(Saved entries)
---
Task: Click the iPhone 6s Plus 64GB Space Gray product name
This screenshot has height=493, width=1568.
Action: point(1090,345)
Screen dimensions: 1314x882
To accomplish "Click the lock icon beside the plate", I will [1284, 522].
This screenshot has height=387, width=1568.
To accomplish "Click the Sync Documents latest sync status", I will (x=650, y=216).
---
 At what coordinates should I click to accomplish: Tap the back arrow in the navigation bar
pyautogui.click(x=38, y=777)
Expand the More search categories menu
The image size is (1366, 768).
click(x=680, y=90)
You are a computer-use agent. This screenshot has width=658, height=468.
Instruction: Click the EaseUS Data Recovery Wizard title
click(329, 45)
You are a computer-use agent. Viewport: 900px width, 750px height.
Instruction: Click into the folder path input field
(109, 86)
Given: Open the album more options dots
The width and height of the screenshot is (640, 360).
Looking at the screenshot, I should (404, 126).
---
**WHAT IS BEING ASKED:** Return each line among the entries that holds the word "will".

**PROBLEM SOLUTION:**
To accomplish "Click the lock icon beside the plate", I will [1284, 522].
To accomplish "Click the Sync Documents latest sync status", I will (x=650, y=216).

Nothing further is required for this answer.